Original: http://www.rollingstone.com/politics/st … _eye/print
Archived: http://www.westerfunk.net/archives/secu … ing%20Eye/

I don’t normally read RollingStone Magazine, but I stumbled across a link to an article while on Bruce Schneier’s security blog. In short, China is performing a social/spying experiment upon a city called Shenzhen. Every spy toy imaginable is being employed in the service of watching and controlling every movement its citizens make. This is 1984 stuff here. And one of the interesting comments in the article is that U.S. corporations are some of the largest financiers of this endeavor. Also, just like everything in China, it will be exported to a “neighborhood near you,” as it says in the article. I don’t know if that’s necessarily true and maybe a bit alarmist. But it is odd to me the U.S. seems to have such a vested interest in this. Also, at the very least, the technology could be quickly exported to current oppressive governments for the controlling of their people. Here are some quotes from the article:

“As China prepares to showcase its economic advances during the upcoming Olympics in Beijing, Shenzhen is once again serving as a laboratory, a testing ground for the next phase of this vast social experiment. Over the past two years, some 200,000 surveillance cameras have been installed throughout the city. Many are in public spaces, disguised as lampposts. The closed-circuit TV cameras will soon be connected to a single, nationwide network, an all-seeing system that will be capable of tracking and identifying anyone who comes within its range — a project driven in part by U.S. technology and investment. Over the next three years, Chinese security executives predict they will install as many as 2 million CCTVs in Shenzhen, which would make it the most watched city in the world. (Security-crazy London boasts only half a million surveillance cameras.)”

“This is how this Golden Shield will work: Chinese citizens will be watched around the clock through networked CCTV cameras and remote monitoring of computers. They will be listened to on their phone calls, monitored by digital voice-recognition technologies. Their Internet access will be aggressively limited through the country’s notorious system of online controls known as the ‘Great Firewall.’ Their movements will be tracked through national ID cards with scannable computer chips and photos that are instantly uploaded to police databases and linked to their holder’s personal data. This is the most important element of all: linking all these tools together in a massive, searchable database of names, photos, residency information, work history and biometric data. When Golden Shield is finished, there will be a photo in those databases for every person in China: 1.3 billion faces.”

One Shenzhen-based company, China Security & Surveillance Technology, has developed software to enable the cameras to alert police when an unusual number of people begin to gather at any given location.”

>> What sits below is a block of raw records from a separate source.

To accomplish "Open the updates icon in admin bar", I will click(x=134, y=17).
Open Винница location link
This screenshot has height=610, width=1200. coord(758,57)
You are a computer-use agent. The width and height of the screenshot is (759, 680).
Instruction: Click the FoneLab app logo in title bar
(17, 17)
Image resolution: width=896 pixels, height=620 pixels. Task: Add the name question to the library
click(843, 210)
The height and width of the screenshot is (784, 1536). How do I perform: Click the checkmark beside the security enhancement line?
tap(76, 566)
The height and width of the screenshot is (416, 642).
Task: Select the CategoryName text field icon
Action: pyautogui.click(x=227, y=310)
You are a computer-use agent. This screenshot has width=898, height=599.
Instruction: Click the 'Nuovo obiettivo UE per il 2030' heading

“Shenzhen is the place where the shield has received its most extensive fortifications — the place where all the spy toys are being hooked together and tested to see what they can do. ‘The central government eventually wants to have city-by-city surveillance, so they could just sit and monitor one city and its surveillance system as a whole,’ Zhang says. ‘It’s all part of that bigger project. Once the tests are done and it’s proven, they will be spreading from the big province to the cities, even to the rural farmland.’

In fact, the rollout of the high-tech shield is already well under way.”